● **DATA FOR THE TASK**
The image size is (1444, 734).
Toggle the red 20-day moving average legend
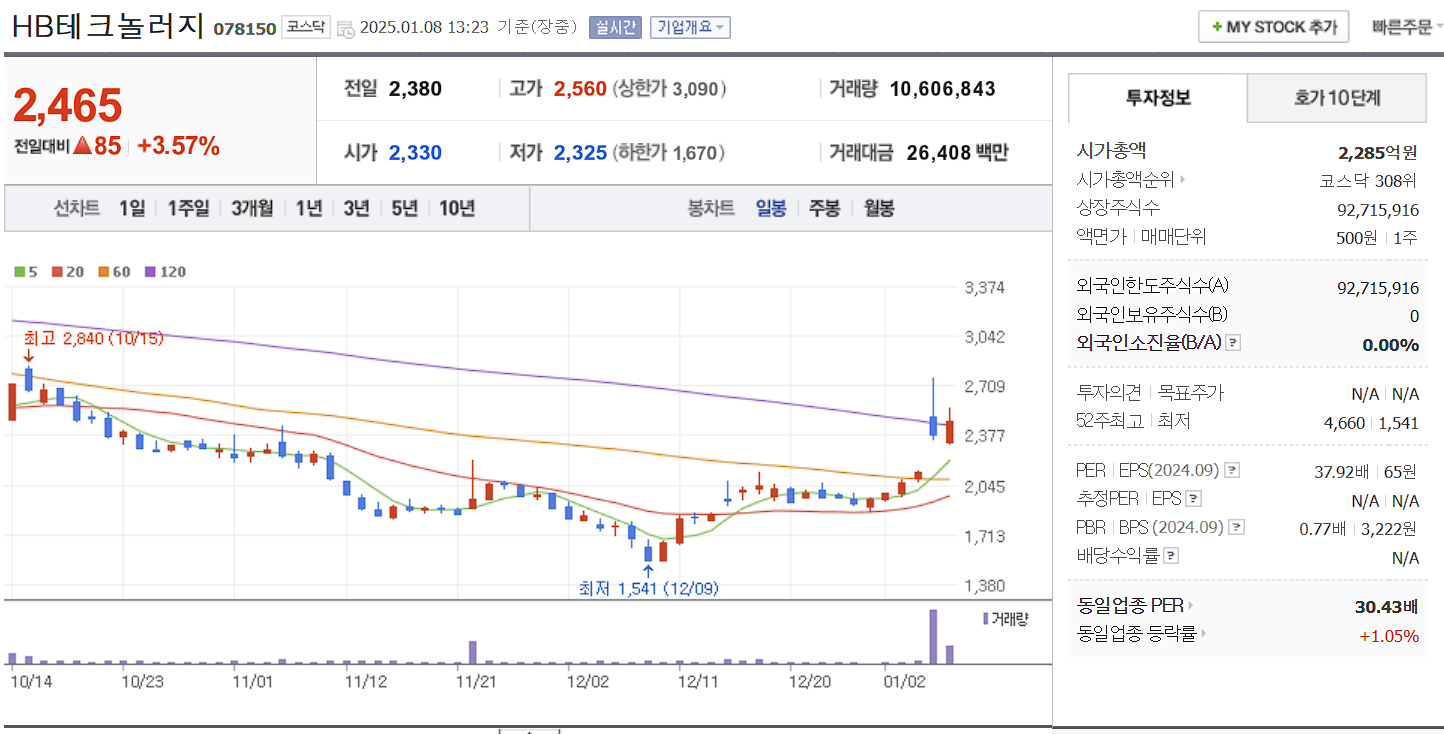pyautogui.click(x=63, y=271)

---

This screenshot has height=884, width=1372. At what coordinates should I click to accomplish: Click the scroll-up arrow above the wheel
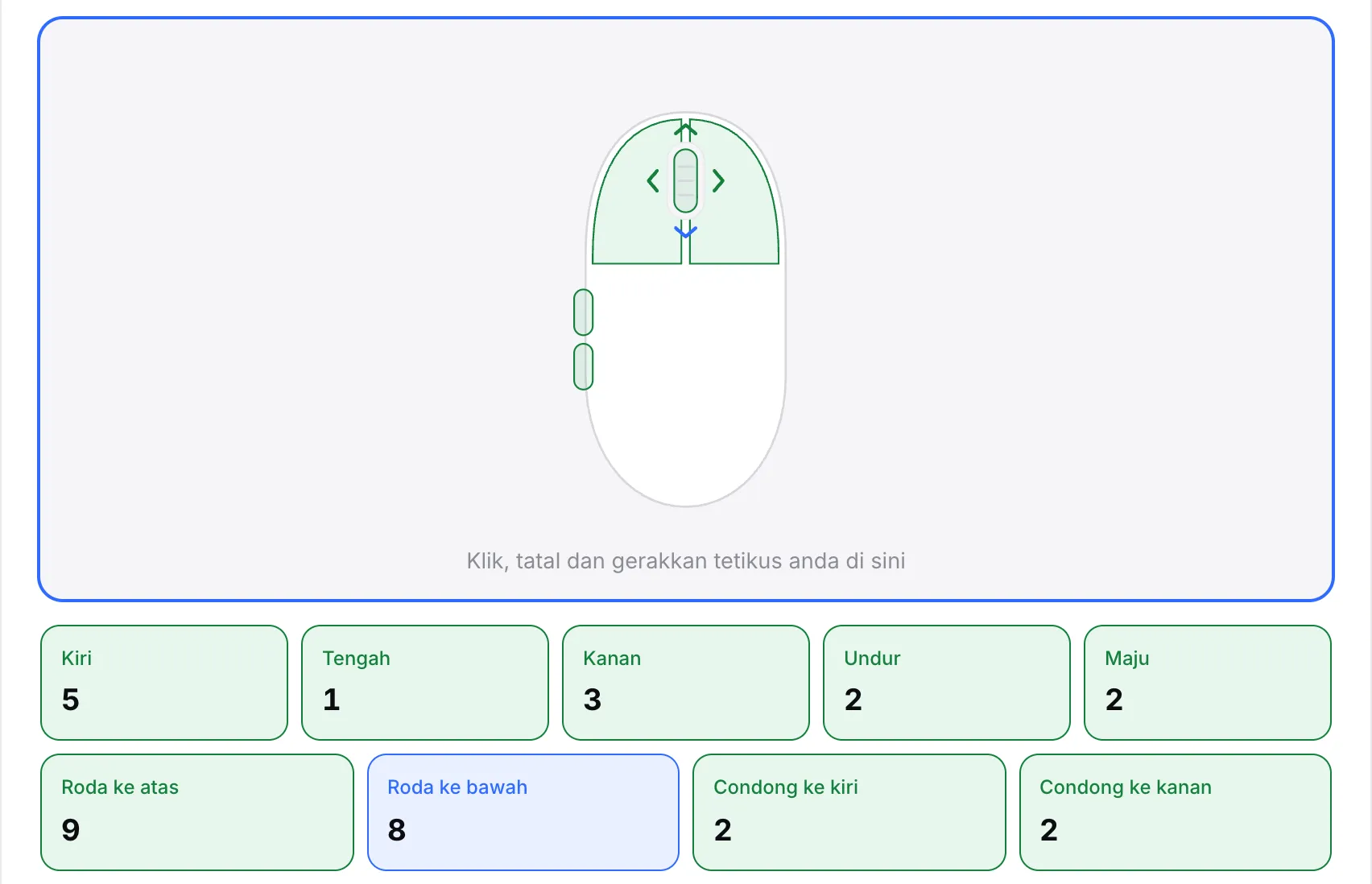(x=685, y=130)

● **DO THIS**
Rewrite the lines from the one holding "This screenshot has" through the one holding "(x=685, y=130)", both included, as a numbered list, skipping any blank lines. Leave the pictures out.

● **WRITTEN ANSWER**
1. This screenshot has height=884, width=1372. At what coordinates should I click to accomplish: Click the scroll-up arrow above the wheel
2. (x=685, y=130)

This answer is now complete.